彼が、私が寒そうだと思い、羽織物を持っていなかったが為に、あの様な結果に至ったのは、私自身よく解っている。
そして、あの様な状態で約拾分程過ごしていたという事も後で、宿の時計と、己の感覚で知った。けれど、其れは、私が彼を忘れられない理由として、成立等しない。何故気になる?…何故だ。
俺は、槍を研ぎながら、お紫癒の事を考えていた。
何故、女のくせに武士として生きているのか。壱族とは何の壱族なのか。……考えても、勿論、答えは出ない。
そんな時、新八が俺の部屋へとやって来た。
「よっ!今日も又、寒ぃな。」と、言いながら、畳で壱人槍を研ぐ、俺の隣に座した。
「嗚呼。」
「なんだか最近、元気がねぇんじゃねぇのか。左之。」と、右手で頭を掻きながら新八は言った。
「そんな事はねぇが…。」と、言いながらも、俺は内心、新八には言うべきかと悩んだ。
「他の奴等に聞いたらよぉ。総司が恋煩いじゃねぇか、なんて言うもんだからよ。」そう言った新八に、俺は返す言葉がなかった。
そんな俺を見かねてか新八は、「もし、…言いたくねぇってんなら、…俺も無理にとは、言わねぇけどよ。」と、苦しそうに言った。
「否、いいんだ。」
そう言ってから、新八にお紫癒との事を話した。
すると新八は、
「…なあ、左之。……お前、其のお紫癒って女に惚れてんだよな?其の、最初に会った時の、泣き顔とか、笑った顔とかによ。」と、俺に確認する様に聞いてきた。
「…嗚呼、多分…。」
俺は、此の日、自分で口にして、初めて、俺がお紫癒に惚れている事を完全に自覚した。
と言っても、初めて会った時から、薄々気付いてはいたのだが。
新八が、部屋を出て行った直後、「やっぱり新八さんには、素直なんですね。」と、言いながら、総司が俺の部屋へと入って来た。

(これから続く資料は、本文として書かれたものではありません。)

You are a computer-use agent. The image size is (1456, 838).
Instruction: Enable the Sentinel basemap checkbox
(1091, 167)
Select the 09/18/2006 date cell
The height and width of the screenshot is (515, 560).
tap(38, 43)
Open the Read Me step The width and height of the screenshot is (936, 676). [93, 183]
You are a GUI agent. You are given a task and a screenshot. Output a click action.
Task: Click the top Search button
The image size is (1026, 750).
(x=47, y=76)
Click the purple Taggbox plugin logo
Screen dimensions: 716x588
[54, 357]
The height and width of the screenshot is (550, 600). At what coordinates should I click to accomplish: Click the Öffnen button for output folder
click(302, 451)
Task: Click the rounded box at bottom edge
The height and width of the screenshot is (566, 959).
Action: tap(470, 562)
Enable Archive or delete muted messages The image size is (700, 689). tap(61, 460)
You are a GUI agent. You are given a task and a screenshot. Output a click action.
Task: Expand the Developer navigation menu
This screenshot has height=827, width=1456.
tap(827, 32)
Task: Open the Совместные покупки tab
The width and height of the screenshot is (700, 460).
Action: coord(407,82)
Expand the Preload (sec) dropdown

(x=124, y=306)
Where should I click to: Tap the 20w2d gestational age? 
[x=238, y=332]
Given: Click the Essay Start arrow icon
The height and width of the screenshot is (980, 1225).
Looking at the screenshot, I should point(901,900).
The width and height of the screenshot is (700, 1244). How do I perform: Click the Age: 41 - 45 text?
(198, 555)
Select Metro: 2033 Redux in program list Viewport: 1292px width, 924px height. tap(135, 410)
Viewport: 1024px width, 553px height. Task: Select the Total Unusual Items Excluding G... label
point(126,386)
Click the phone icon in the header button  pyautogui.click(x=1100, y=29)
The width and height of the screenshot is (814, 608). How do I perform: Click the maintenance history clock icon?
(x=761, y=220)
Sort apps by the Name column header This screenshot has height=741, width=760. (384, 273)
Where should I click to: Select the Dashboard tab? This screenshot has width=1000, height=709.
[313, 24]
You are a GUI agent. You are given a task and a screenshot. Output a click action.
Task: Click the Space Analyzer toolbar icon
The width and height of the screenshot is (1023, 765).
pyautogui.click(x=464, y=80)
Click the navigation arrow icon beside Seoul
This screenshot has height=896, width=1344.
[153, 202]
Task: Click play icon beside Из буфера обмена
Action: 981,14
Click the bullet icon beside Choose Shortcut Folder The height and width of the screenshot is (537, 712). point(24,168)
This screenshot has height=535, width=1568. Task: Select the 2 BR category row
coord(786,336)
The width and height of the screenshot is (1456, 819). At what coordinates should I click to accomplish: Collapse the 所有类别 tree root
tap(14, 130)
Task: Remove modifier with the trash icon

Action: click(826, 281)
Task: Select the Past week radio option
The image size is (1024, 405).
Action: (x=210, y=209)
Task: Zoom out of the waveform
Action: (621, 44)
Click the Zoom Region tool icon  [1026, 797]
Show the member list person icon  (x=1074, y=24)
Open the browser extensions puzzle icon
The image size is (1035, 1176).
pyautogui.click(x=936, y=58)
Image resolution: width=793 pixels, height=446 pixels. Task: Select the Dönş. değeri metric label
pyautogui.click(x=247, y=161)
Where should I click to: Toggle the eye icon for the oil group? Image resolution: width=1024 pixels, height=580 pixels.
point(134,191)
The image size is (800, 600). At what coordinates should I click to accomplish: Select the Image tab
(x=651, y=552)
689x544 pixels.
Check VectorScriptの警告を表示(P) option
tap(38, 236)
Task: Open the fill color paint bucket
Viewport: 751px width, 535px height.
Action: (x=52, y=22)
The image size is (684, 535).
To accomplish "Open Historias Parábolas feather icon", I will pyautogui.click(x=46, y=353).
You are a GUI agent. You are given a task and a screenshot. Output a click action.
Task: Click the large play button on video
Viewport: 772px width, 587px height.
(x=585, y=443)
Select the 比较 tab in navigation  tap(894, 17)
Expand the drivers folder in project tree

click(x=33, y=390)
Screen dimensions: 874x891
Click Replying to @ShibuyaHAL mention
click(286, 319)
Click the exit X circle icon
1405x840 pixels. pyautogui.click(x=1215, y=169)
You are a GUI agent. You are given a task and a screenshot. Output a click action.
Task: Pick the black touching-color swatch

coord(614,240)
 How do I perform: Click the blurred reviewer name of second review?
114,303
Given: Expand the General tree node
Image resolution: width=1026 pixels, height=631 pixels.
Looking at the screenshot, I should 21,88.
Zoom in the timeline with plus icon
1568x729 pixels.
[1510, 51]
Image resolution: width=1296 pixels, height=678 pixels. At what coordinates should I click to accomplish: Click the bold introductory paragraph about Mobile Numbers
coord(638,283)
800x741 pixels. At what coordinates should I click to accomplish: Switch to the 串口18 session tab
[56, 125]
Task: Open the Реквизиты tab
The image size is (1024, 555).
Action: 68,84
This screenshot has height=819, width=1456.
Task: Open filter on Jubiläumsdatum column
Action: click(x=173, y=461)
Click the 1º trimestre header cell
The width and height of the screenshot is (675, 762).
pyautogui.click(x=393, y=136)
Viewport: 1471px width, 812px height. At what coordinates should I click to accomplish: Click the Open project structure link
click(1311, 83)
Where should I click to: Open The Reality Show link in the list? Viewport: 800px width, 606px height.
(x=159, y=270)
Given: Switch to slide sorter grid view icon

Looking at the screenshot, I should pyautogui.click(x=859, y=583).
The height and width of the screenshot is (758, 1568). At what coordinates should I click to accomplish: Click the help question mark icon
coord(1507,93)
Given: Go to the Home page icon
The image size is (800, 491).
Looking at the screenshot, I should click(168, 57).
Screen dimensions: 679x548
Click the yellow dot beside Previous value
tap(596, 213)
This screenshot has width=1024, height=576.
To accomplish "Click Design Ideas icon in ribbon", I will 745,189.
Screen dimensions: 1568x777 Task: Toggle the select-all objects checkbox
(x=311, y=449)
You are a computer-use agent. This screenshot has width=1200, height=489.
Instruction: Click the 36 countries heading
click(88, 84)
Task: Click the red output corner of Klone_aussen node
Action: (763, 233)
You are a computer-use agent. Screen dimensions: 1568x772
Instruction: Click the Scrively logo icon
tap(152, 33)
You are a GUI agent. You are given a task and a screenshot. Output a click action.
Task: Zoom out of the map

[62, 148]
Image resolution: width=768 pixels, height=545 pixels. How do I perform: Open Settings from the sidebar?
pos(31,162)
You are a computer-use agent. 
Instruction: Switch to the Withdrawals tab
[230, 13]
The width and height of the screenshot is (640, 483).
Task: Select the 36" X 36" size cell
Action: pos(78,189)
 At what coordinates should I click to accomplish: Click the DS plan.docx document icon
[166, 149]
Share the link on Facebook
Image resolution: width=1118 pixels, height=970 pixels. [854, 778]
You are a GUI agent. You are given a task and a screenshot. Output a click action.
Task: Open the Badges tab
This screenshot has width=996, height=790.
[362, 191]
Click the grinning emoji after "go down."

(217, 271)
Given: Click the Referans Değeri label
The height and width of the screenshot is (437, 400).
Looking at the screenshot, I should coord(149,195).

「残念な結果ではありましたけど、僕も負けないんで、じゃ。」と壱言、言って、右手を顔の横に上げて、部屋を出るかと思いきや、後ろを向いた瞬間、「彼女の壱族は月の壱族だよ。」と、言われ俺は、総司の腕を掴んだ。「何だって、そんな事、お前が知ってんだ。」そう言う俺を見て、「彼女の事が好きだから。自分で調べたんだよ。僕が調べたところ、彼女の年齢は約捌百歳。今迄、付き合った男は略零に等しい。其れと、弐人の仲間がいて、此の弐人は、弐人とも男。」そう、笑顔で言い切った総司を見て、「……捌百歳だと。…そんな事……。」
「残念だけど、彼女とお仲間の弐人が約捌百年前に、かぐや姫を月に返す為に地上に残ったっていう、伝説の月華闘士だって事は、間違いないよ。其れに、月の人は、直接的な衝撃が身体に及ばない限り、永遠に生き続けるって言うじゃないですか。何より、彼女の強さからいって、考えられるのは此の位だよ。」総司は、呆然とする俺を見たまま、続けた。
「此の事を知っても、まだ、彼女の事好きでいられる?あんなに可愛く笑うのに、付き合った男が零なのはさ。多分、此のせいだよ。……もう放してくれてもいいんじゃない?」そう言う総司に俺は、「あいつの今いる場所は何処だ。」と、聞いた。「ふっ、神金橋を越えた所にある朱色の屋根の『光和堂』って宿屋だよ。」と、総司は笑いながら言った。
俺は其の後、光和堂に向かって走った。